■ TASK DESCRIPTION
Count the lines in the records below that contain the string "heading", treating uppercase and lowercase as different. Reply with the number only.

■ RECORDS PROVIDED
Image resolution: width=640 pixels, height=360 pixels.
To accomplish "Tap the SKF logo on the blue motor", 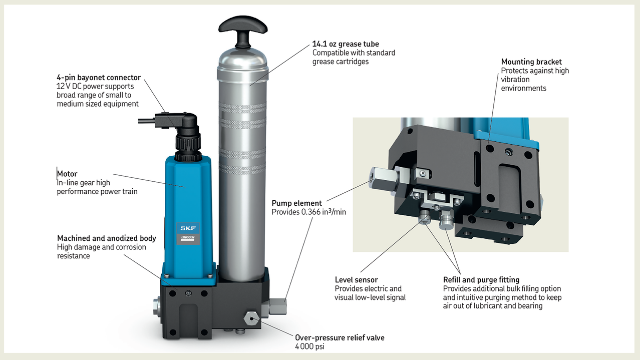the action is (x=188, y=228).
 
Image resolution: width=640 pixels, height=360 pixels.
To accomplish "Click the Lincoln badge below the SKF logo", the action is (x=188, y=239).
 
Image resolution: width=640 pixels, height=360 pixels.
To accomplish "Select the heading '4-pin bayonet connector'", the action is (x=99, y=78).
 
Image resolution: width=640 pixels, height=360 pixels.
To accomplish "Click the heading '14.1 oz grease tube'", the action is (x=346, y=44).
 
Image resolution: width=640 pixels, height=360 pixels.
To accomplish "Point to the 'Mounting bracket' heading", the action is (x=531, y=62).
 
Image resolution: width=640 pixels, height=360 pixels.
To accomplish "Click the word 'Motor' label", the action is (x=67, y=174).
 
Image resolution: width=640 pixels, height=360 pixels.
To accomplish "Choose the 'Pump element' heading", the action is (x=296, y=203).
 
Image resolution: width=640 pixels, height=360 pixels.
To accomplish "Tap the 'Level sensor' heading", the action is (x=356, y=280).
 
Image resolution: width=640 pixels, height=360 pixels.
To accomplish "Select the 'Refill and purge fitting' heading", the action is (x=481, y=280).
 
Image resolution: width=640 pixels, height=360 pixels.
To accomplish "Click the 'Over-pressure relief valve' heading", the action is (x=340, y=337).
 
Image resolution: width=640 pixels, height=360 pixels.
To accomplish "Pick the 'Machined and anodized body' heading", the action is (x=107, y=238).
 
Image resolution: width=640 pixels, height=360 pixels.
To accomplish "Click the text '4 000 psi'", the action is (x=309, y=346).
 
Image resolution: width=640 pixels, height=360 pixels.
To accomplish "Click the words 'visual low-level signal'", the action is (x=370, y=297).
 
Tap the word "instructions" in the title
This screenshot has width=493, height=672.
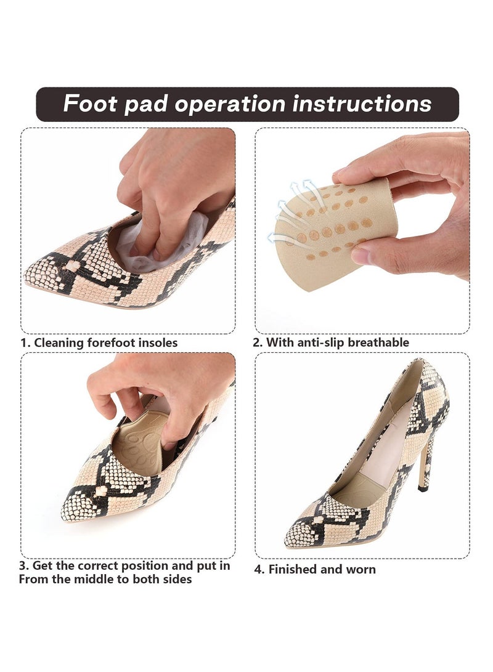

■ FINISHED TASK
8